At this stage, depending on the level of cost knowledge or cost cooperation by a supplier, the team may take a stab at estimating the cost of each of the major activity boxes. Alternatively, if it is the acquisition price that is being discussed, the team could break that cost into the typical five key cost elements or "subfolders," namely:
It is up to the team to determine how deeply they would like to drill down into the subcost elements (the various cost elements in each subfolder). Sometimes you may break a certain cost into subcost elements, and then decide that doing so does not add any value. There is no hard-and-fast rule as to how deep you have to go.
Select critical costs to be managed
Once the team has identified the topic, established its goals from different perspectives, completed the Goal Specification Worksheet, mapped the process, and understood the general cost elements associated with each cost activity, it is time to begin the process of identifying critical costs in the supply chain.
Remember, so far, no numbers have been attributed to the cost elements identified in the process map. Now it's time to take a stab at that. A good guide is the Cost Activity Worksheet (Figure 3), which was developed by Steve Frels and his Strategic Supply Management Services team at Deere and Company. The purpose is not to fill in every single item on the worksheet but to start from the left and move toward the right only if the team recognizes the cost to be significant in monetary terms as a percentage of the total, or if it happens to have a major variance from the budget. Also, it is not so important to be exact with your numbers. I've always maintained, "It's better to be approximately correct than to be exactly wrong."
Compare Figures 1 and 3. Do you see the similarity? In Figure 3, if you are looking at it from a customer's perspective, the bottom line is the sales price/revenue. This is the same as X in Figure 1. The "direct material" box represents A in Figure 1. Direct labor, manufacturing, and engineering overhead are the equivalent of conversion costs (B) in Figure 1. And "general selling and administration" (GS&A) and "profit and others" in Figure 3 correspond to C in Figure 1. If you were to go further, then you could do a similar Cost Activity Worksheet for the supply base, in which direct material becomes the bottom line for the supplier (we'll use A instead of X). The rest is the same, except that A1 replaces A, A2 replaces B, and A3 replaces C.
Obtaining cost data
As a team begins filling in the Cost Activity Worksheet for a product or service, the first signs of trouble emerge. While it may be possible to estimate some of the costs, there are times when the customer has no clue whatsoever about the supplier's cost structure. I am often asked: "Will the supplier share such sensitive data?" My first response is another question: "Have you asked for it?" You will be amazed at the amount of data you can gather by simply asking the right question of the right supplier with the right objective in mind. Here are three ways that will help extract vital cost information about a product or service:
1. Supplier-provided data. In order to obtain cost information from a supplier, you should take the time to prepare a well-thought-out request for quotation (RFQ) that includes, among other information, a detailed breakdown of the supplier's quoted price. The objective should be clearly communicated. You, the customer, are trying to understand the supplier's quotation better and are not attempting to be an auditor. Many times, one or two suppliers will not provide data, but others will. As long as the prices are within a reasonable range, you can create an average price profile from the cooperative suppliers to estimate the cost structure of the uncooperative ones. Here, it must be made clear that under no circumstances should you share the specific numbers of one supplier with another. To do so would be unethical, and while it may give you some short-term benefit, the long-term consequences would be disastrous.

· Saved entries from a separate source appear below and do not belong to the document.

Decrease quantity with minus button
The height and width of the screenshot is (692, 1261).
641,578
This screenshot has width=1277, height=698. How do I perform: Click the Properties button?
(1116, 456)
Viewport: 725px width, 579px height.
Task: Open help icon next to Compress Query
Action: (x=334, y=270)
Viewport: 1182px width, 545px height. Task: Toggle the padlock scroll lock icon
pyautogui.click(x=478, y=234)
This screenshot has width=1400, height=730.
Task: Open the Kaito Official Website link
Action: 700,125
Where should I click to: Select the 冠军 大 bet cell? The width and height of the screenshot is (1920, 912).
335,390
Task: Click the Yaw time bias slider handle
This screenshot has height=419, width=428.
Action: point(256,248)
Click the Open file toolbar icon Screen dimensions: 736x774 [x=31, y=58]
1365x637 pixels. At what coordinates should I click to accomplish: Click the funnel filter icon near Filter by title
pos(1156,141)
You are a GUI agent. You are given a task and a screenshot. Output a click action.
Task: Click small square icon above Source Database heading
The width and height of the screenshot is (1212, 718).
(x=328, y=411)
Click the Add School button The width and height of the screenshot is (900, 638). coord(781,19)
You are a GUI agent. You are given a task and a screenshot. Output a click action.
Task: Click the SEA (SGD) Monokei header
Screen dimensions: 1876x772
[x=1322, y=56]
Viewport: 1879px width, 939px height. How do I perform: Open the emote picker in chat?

What if a supplier does not provide a cost breakdown in response to an RFQ? You must be persistent. Of course, the first reaction of a supplier to such a request is bound to be, "Why do they want this information?" Or, "It is against our policy to share such information with a customer."
I remember a story about just such a situation, narrated to me by Bob, the director of electronics marketing at a major U.S. company. One of his account managers approached him with an RFQ from a Japanese auto company that had just established a plant in the United States and wanted to source a small electronic device locally. The RFQ required a fairly detailed cost breakdown of the supplier. Bob's initial reaction was, "We do not give out such data. Just enter the price at the bottom and send it back to them."
A couple of days later, the account representative came into Bob's office with a FedEx package containing the same RFQ with a little note attached to it. It was from the automaker's category manager for electronic parts, who wrote: "Thanks for your very interesting quote. However, it appears you forgot to include the breakdown of the quote on the worksheet attached to the RFQ. Please fill this in and send it back to us at your earliest convenience so that we can process your quotation." Bob scribbled a note on a Post-It pad and sent it back to the customer. The note simply said: "We do not share this type of data with anyone." Two days later, the documents came back by FedEx with another short note, also on a Post-It pad, with the words: "We are sorry that you think of us as anyone. We would like to work with valued partner suppliers who think of us as someone special." The package included information about the customer's supplier relationship management program and its vision of being one of the largest manufacturers of automobiles in the United States within the next 10 years.
Bob and his team met to discuss what could be a future strategic account, and they decided to make an exception. Not only was the quotation successful but the customer also used the cost data to help Bob's company find ways to further reduce its costs. This resulted in a 25-percent reduction in the part price within a year. Ten years later, the Japanese automaker was indeed one of the largest manufacturers in the United States, and Bob's company was one of its largest suppliers of electronic parts. Persistence certainly paid off in this case.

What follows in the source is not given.